May 16th, known as “The International Day of Light”, is a special day to everyone in the photonics industry. This occasion celebrates Theodore Maiman, who successfully operated the first laser on May 16th 1960. His laser was a scientific achievement that lead to the rapid advancement of many new technologies in the fields of communications, aerospace, and biomedical research, to name just a few.
In honor of Maiman’s breakthrough work, let us examine his greatest achievement. By today’s standards, his laser was simple. The first component was a polished aluminum cylinder. In one part of this cylinder was housed a simple power source and switch that was then connected to a fused quartz flash lamp located further down the cylinder. The lamp itself was originally developed for the photography industry and was an off-the shelf, readily available item. Lastly, was the inclusion of a ruby crystal and some mirrors.

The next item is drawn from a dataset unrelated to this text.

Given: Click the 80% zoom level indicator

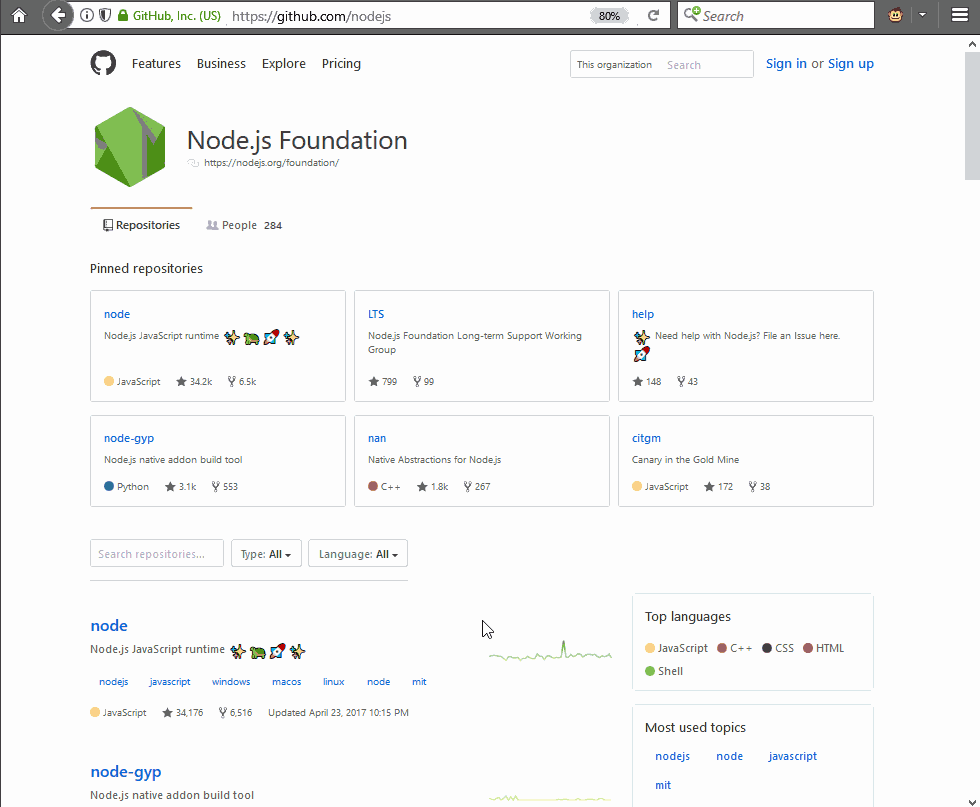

Ruby is a key component because ruby crystal is mostly aluminum oxide where some aluminum atoms are replaced with chromium atoms. It’s the addition of chromium that gives ruby its rich red color. After the ruby is cut and formed into a rod, it is then surrounded by a quartz flash tube as shown in the figure below. The power supply provides electricity, illuminating the tube which, in turn, excites the chromium atoms as they absorb the incident photons. The excited atoms become ionized as their electrons jump from their ground state to one of higher potential. When the electrons fall back to their ground state, they emit photons at a frequency specific to the atomic structure of the chromium atom. These photons are then directed back and forth between a mirror placed at either end of the cylinder, one with near 100% reflectivity and another which is partially reflective. The emitted photons passing back and forth in the chamber in conjunction with the energy from flash lamp then work to amplify the ionization of additional chromium atoms, greatly intensifying the light. Finally, those photons which leave the chamber through the partially reflective mirror are what we see as laser light.
Maiman's achievement cannot be understated. It is now 60 years since his discovery and lasers, mostly taken for granted, are a part of our daily lives - fiber optic signals race information around the world in fractions of a second, laser range finding and mapping gives us unprecedented detail of our natural world, surgical procedures using lasers are now commonplace…we have automated welding systems, driverless cars, guided smart missiles, and of course, microchips incorporated in countless electronic devices…all are made possible by lasers. It was Maiman's success in advancing light technology that fundamentally changed our daily lives forever.
So next May 16th, after you've said the rhymes about April showers bring May flowers and you've celebrated Star Wars Day on May the 4th (be with you) and then on May 6th after you've cursed yourself for drinking too many Margarita's on Cinco De Mayo. Remember, that international day of light is coming up and we should all take note to celebrate science and the discoveries that further advancements for all of us.